"Der Hund isst eure Erdbeere."

March 29, 2013


Gee, all of you only had a single strawberry between you, and now the dog's eating it.

May 12, 2013

Do dogs even eat strawberries?

May 30, 2013

Is Erdbeere both singular and plural? I translated it as singular, so I don't know whether or not plural would have been accepted.

March 29, 2013

"Erdbeeren" would have been the plural. You were correct :)

March 29, 2013

isn't Erdbeere masculin? I don't remember much well. In this case, wouldn't "euren" be employed?

April 1, 2013

I thought so as well, but Erdbeere is feminine apparently ( Most words ending on -e in German are BTW feminine, so I should have known :)

April 4, 2013

why is 'eure' used here and not 'deine', given that Erdbeere is feminine.

April 11, 2013

Because it's the plural "your" (2nd person plural). The fact that Erdbeere is feminine is irrelevant (both "eure" and "deine" have the "-e" at the end).

April 11, 2013

Im confused.. eure is a possessive pronoun; right & they replace noun whereas possessive adjective are used with noun... and what is the difference between euer and eure...

May 26, 2013

In this sentence, ‘eure’ is a possessive adjective, but the same form can also be a possessive pronoun, as in ‘Eure [p.a.] Erdbeere ist eure [p.p.]’, meaning “Your [p.a.] strawberry is yours [p.p]”.

Possessive Adjectives:


mein      dein     sein     ihr      unser      euer     masculine singular

meine    deine   seine    ihre    unsere    eure     feminine singular

mein      dein     sein     ihr      unser      euer     neuter singular

meine    deine   seine    ihre    unsere    eure     plural


meinen  deinen  seinen  ihren  unseren  euren    masculine singular

meine    deine   seine    ihre    unsere    eure     feminine singular

mein      dein     sein     ihr      unser      euer     neuter singular

meine    deine   seine    ihre    unsere    eure     plural


meinem deinem seinem ihrem unserem eurem   masculine singular

meiner   deiner  seiner   ihrer   unserer   eurer    feminine singular

meinem deinem seinem ihrem unserem eurem   neuter singular

meinen  deinen  seinen  ihren  unseren  euren    plural


meines  deines  seines  ihres  unseres  eures    masculine singular

meiner   deiner  seiner   ihrer   unserer   eurer    feminine singular

meines  deines  seines  ihres  unseres  eures    neuter singular

meiner   deiner  seiner   ihrer   unserer   eurer    plural

Possessive Pronouns:

mein    dein    sein   ihr    unser    euer   masculine singular

meine  deine  seine  ihre  unsere  eure   feminine singular

mein    dein    sein   ihr    unser    euer   neuter singular

meine  deine  seine  ihre  unsere  eure   plural

May 31, 2013

also what is difference between genitive case & possessive pronoun/adjective...

May 26, 2013

I am a bit confused.
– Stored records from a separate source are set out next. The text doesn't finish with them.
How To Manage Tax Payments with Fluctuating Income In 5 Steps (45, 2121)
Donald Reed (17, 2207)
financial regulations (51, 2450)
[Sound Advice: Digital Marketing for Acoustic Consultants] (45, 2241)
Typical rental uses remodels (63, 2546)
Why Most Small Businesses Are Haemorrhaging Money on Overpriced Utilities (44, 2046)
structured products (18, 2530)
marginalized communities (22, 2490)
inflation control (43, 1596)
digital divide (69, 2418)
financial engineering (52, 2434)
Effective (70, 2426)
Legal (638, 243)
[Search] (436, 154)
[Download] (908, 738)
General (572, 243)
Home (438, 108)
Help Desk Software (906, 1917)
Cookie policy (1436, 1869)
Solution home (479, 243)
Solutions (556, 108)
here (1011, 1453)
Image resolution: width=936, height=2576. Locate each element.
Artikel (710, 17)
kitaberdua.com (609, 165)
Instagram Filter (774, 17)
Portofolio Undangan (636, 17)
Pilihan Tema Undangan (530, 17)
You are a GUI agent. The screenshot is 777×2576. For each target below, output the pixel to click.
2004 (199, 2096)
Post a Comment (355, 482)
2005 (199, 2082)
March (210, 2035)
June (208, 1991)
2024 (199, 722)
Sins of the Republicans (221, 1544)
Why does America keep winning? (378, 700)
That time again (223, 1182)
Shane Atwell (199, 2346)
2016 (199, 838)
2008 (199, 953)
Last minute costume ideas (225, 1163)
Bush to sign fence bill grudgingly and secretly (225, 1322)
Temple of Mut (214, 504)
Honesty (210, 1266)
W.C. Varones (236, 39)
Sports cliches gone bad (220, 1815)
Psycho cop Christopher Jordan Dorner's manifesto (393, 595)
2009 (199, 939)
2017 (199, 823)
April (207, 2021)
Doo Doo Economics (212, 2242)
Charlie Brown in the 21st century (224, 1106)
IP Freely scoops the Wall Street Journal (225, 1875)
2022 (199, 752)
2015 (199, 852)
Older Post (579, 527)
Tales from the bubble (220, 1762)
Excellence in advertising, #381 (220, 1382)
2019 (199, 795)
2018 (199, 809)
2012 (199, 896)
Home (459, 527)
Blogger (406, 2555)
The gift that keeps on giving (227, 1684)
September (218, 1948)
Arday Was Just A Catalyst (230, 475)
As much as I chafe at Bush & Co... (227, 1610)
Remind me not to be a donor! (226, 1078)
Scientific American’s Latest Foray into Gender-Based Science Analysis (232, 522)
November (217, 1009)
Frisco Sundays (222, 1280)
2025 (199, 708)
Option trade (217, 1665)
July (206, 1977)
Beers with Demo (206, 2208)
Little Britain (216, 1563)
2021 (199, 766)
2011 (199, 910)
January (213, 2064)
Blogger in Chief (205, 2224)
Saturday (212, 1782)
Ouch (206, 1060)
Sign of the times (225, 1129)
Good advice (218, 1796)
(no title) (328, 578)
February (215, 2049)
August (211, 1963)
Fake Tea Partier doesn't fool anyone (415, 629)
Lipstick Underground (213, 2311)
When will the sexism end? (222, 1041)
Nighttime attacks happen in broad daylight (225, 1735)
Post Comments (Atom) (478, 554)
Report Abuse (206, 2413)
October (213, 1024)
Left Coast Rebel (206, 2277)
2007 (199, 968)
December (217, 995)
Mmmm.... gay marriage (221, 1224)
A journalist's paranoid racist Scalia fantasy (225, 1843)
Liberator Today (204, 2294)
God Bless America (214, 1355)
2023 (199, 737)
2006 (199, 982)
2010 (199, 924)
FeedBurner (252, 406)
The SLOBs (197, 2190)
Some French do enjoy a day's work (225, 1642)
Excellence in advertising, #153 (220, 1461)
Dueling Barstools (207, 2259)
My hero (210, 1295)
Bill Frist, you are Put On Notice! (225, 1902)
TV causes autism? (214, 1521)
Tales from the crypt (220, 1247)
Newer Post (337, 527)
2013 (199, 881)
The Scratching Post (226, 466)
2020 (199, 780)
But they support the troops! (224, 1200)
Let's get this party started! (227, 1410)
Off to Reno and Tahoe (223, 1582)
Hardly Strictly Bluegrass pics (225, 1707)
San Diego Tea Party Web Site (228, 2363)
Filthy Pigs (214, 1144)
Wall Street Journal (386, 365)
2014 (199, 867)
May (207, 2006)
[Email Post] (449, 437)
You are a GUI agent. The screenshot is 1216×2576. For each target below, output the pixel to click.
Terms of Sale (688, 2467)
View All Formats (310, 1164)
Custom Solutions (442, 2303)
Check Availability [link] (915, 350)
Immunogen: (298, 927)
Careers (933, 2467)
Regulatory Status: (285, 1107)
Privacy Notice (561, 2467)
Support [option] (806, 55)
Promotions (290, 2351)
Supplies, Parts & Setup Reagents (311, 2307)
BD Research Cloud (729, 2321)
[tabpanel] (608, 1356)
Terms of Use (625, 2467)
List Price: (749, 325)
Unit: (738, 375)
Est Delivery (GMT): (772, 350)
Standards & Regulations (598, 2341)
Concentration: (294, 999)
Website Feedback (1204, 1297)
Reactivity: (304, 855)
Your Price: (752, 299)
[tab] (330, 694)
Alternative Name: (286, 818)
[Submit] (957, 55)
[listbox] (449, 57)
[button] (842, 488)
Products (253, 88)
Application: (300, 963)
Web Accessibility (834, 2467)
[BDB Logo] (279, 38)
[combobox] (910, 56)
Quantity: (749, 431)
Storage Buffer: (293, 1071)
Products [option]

A few sentences ago I used 'deine' and here 'eure' is used. Are both correct?

June 7, 2013

‘deine’ = “your [familiar singular]”

‘eure’ = “your [familiar plural]”

June 7, 2013

Danke Andreas.

June 7, 2013

why cant we use "eureN" with the N ?? isnt the DOG making the action on the noun (Die Erdbeere) der Hund isst euren Erdbeere

June 18, 2013

The possessive adjective (‘eure’ in this case), like all adjectives, agrees in gender and number with the noun it's modifying (‘Erdbeere’, in this case).

June 19, 2013

How are we supposed to know if it's "eure" or "euren"? I just had to guess :( I've been completely thrown off by this accusative case stuff. I like how duolingo doesn't make you learn lists of rules like I had to do in school, but for this lesson I feel like it would be useful to do so because I keep having to guess everything. If I get it right/wrong I don't know why it's right/wrong. Can anyone help?

July 17, 2013

For which ending to use with which case for possessive adjectives and possessive pronouns, see the complete tables elsewhere in this discussion.

For when to use the accusative, if there's no preposition and the verb (for example ‘essen’) acts directly on the object, use the accusative. If there's a preposition, use the following lists:

accusative prepositions (always take the accusative case): ‘durch’, ‘für’, ‘gegen’, ‘ohne’, ‘um’

dual dative|accusative prepositions (take the dative case to describe location, but the accusative case to describe motion relative to the object): ‘an’, ‘auf’, ‘hinter’, ‘in’, ‘neben’, ‘über’, ‘unter’, ‘vor’, ‘zwischen’.